- Try it
Everything from the line holding "Task: Select the rank 5 badge" through the final line of the records is to be transcribed exactly, except pictures, and nothing beyond that.

- Listed records
******************************

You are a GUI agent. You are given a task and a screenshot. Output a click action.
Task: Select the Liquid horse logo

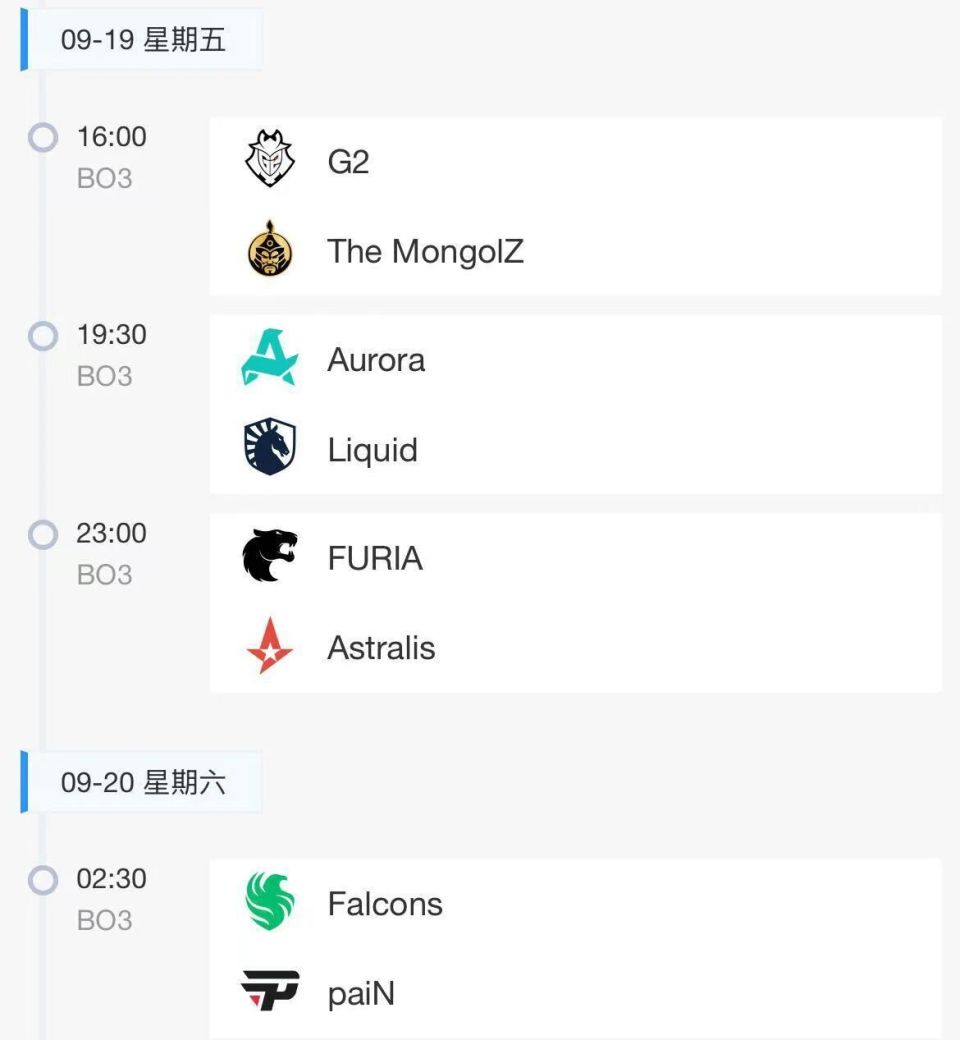click(269, 446)
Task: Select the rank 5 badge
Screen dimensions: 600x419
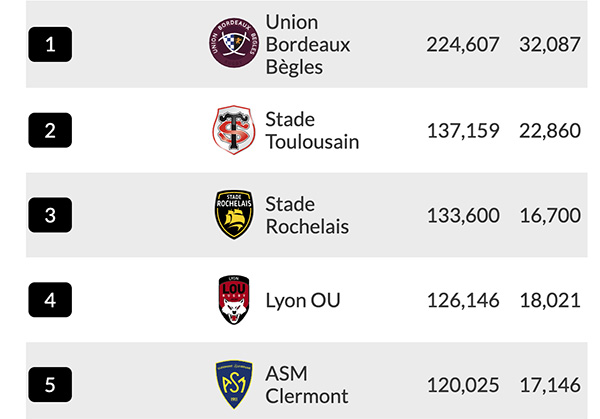Action: pos(50,385)
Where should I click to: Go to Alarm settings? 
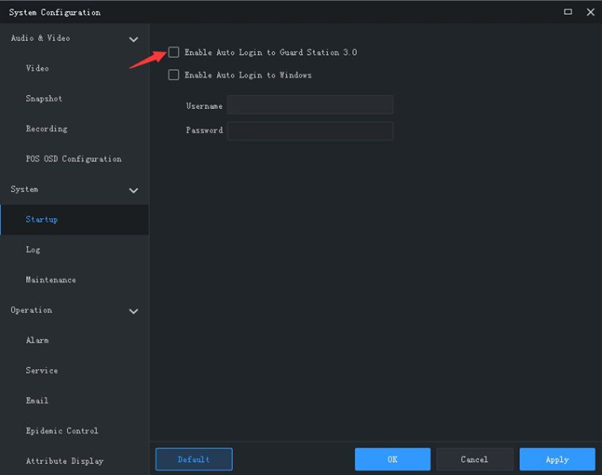37,340
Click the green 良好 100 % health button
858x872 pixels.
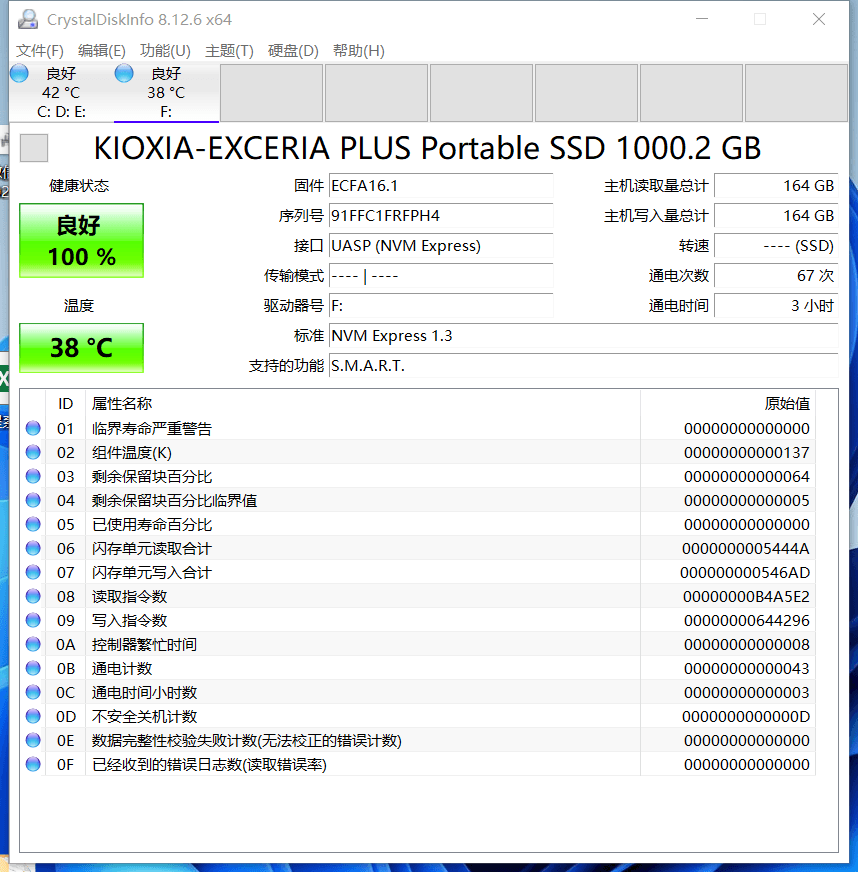82,241
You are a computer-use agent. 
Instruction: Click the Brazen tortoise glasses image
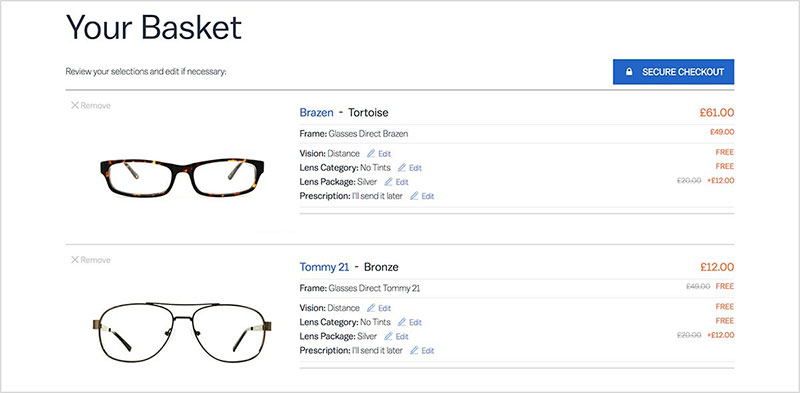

******************************

- Answer to this problem
Task: Select the rank 5 badge
Screen dimensions: 600x419
Action: pos(50,385)
Where should I click to: Go to Alarm settings? 
37,340
Click the green 良好 100 % health button
858x872 pixels.
82,241
You are a computer-use agent. 
Instruction: Click the Brazen tortoise glasses image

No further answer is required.